===== Source text =====

The billionaire Trump associate who bought Jordan F1 team — and turned a quick profit

F1

Lawrence Stroll isn't the first Canadian billionaire at 'Team Silverstone'. Two decades ago, Alex Shnaider bought what was then the Jordan team and revealed his plans to Matt Bishop in an initially uncomfortable interview

Alex Shnaider on the pitwall at the 2005 F1 Australian GP

Alex Shnaider on the pitwall at the 2005 Australian GP, soon after his Midland Group bought Jordan Grand Prix

It is now just over 20 years ago that, on January 24, 2005, a Jordan Grand Prix press release formally announced the signing of a contract detailing its takeover by the Midland Group. A hugely popular team that had earned the loyalty and even the love of Formula 1 fans not only in the British Isles but also far afield, Jordan had scored four F1 grand prix wins, the first won by Damon Hill (Spa 1998), the next two won by Heinz-Harald Frentzen (Magny-Cours and Monza 1999), and the fourth and last won by Giancarlo Fisichella (Interlagos 2003).

The team continued to race as Jordan throughout 2005, only once (at Spa) troubling the scorers other than at Indianapolis – where all but its, Minardi’s, and Ferrari’s drivers infamously aborted the start – and in 2006 it finally appeared under its new name, Midland F1 Racing. Again, the team achieved little on track, finishing ninth in the F1 constructors’ world championship, ahead of only Toro Rosso and Super Aguri, and, before the end of what would be Midland’s single year as an F1 entrant, the chairman of the Midland Group, Alex Shnaider, would sell it on to Spyker Cars for $107 million. Since he had paid Eddie Jordan $60 million for it just two years before, that was a nice little earner for him.

2006 Midland F1 car reveal

Alex Shnaider (second from left) next to team boss Colin Kolles, at Midland F1’s only ever car reveal in 2006

Martyn Hayhow/AFP via Getty Images

The team muddled along over the next 15 years – as Spyker F1, then as Force India F1, then as Racing Point F1 – until, in 2021, renamed Aston Martin F1 Team, it finally arrived at a position whereat it could be repackaged and refinanced as a bona fide blue-chip (or perhaps green-chip) F1 super-team. Now, four years farther on, it boasts one of the finest drivers in the history of our sport, an all-new senior management team including the most successful design-engineer in racing history, a brand-new factory, a state-of-the-art wind tunnel to follow shortly, an impressive roster of big-money sponsors, and the ferocious ambition and deep pockets of its majority shareholder, the Canadian billionaire Lawrence Stroll.

===== Record excerpts =====

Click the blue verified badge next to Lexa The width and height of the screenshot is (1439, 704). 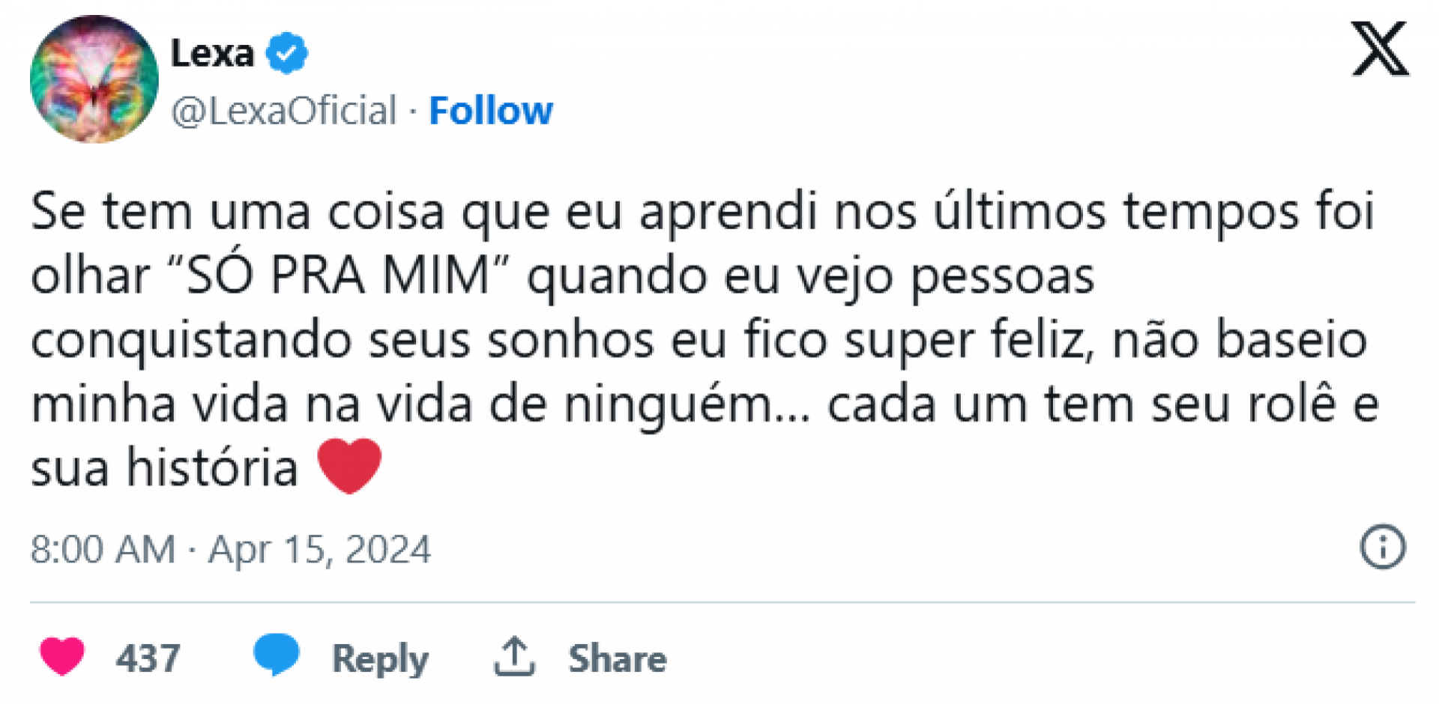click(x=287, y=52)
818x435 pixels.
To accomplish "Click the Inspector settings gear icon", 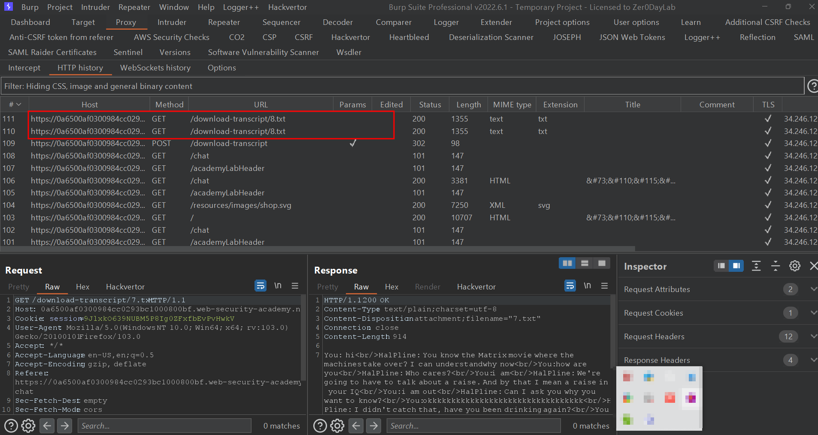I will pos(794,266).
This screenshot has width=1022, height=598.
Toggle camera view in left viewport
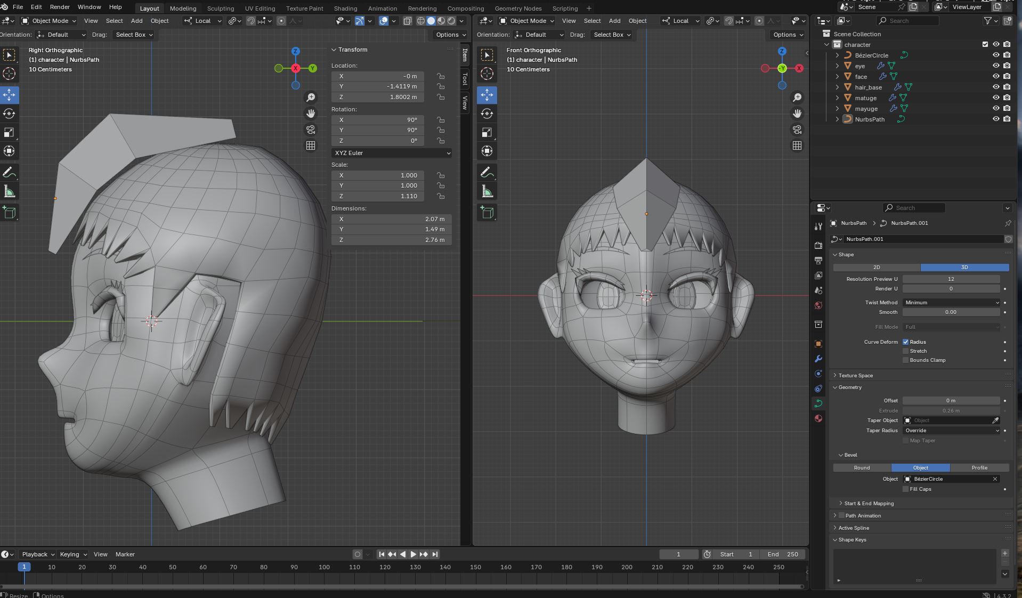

=====

## To do
(1) Can you rename "left viewport" to "right viewport" in the part of the listing that opens with the line containing "This screenshot has width=1022, height=598." and runs through the end of the listing, giving those lines back with nothing else changed and without the pictures?
(2) Could you take the article on the Jordan F1 team's takeover further, picking up right after its final sentence?
The listing and the article on the Jordan F1 team's takeover are unrelated.

## Task results
(1)
This screenshot has width=1022, height=598.
Toggle camera view in right viewport

(2)
But let’s go back 20 years, to another Canadian billionaire, albeit one born in what was then the Soviet Union but is now Ukraine, the aforementioned Alex Shnaider, who bought Jordan, owned it for a couple of years, then, when he had tired of it and/or had identified a buyer willing to pay him good money for it, sold it without hesitation or remorse. I first met him on the evening of September 23, 2004, having negotiated an exclusive interview with him via Hannelore (Hannah to her friends) Gude-Hohensinner, who at that time used to do a bit of stealthy comms/PR work at the behest of Bernie Ecclestone, who was keen that Shnaider’s recently completed but still secret purchase of Jordan should be reported responsibly and fairly.

Shnaider and I met in the vast and sumptuous drawing room of the 2777-square-foot (258-square-metre) presidential suite of the five-star Jin Jiang Hotel on Shanghai’s Mao Ming Nan Road. Then only 36, five years younger than I therefore, he greeted me with an odd mixture of hostility, suspicion, reserve, and diffidence, which his limp smile and flaccid handshake failed to conceal. I am rarely tongue-tied in either social or business settings, but there was something about the man’s casual unwillingness to moderate his taciturnity that I found disconcerting. He seemed to be reluctant to be interviewed, despite having agreed to our appointment and having insisted that I sign an embargoed non-disclosure agreement. Even so, I began asking him questions, haltingly at first, then, slowly daring to prod him into giving me longer and better answers, I was relieved to see his froideur gradually thaw.

Midland F1 car of Christijan Albers at the 2006 European Grand Prix

Christijan Albers in the 2006 European GP at the Nürburgring during a point-less season for the team

Grand Prix Photo

In the end he told me that his company, Midland Group, had been founded in 1994, and that he and his business partner, Eduard Shifrin, were its sole shareholders. It was registered in Guernsey; it had marketing and admin offices in Canada, Switzerland, and the UK; its principal regions of business operation were Canada, Russia, the former Soviet States, Eastern Europe, and China, which was why we were where we were. Its main activities were steel manufacturing, construction, shipping, and agriculture.

“One of our more interesting projects,” he said, “is a 1012-foot [308-metre] five-star hotel and luxury apartment complex in Toronto, which will be the tallest residential building in Canada.”

“Ah, that’s interesting,” I ventured. “Who’s your client?”

“A guy called Donald J Trump,” he replied.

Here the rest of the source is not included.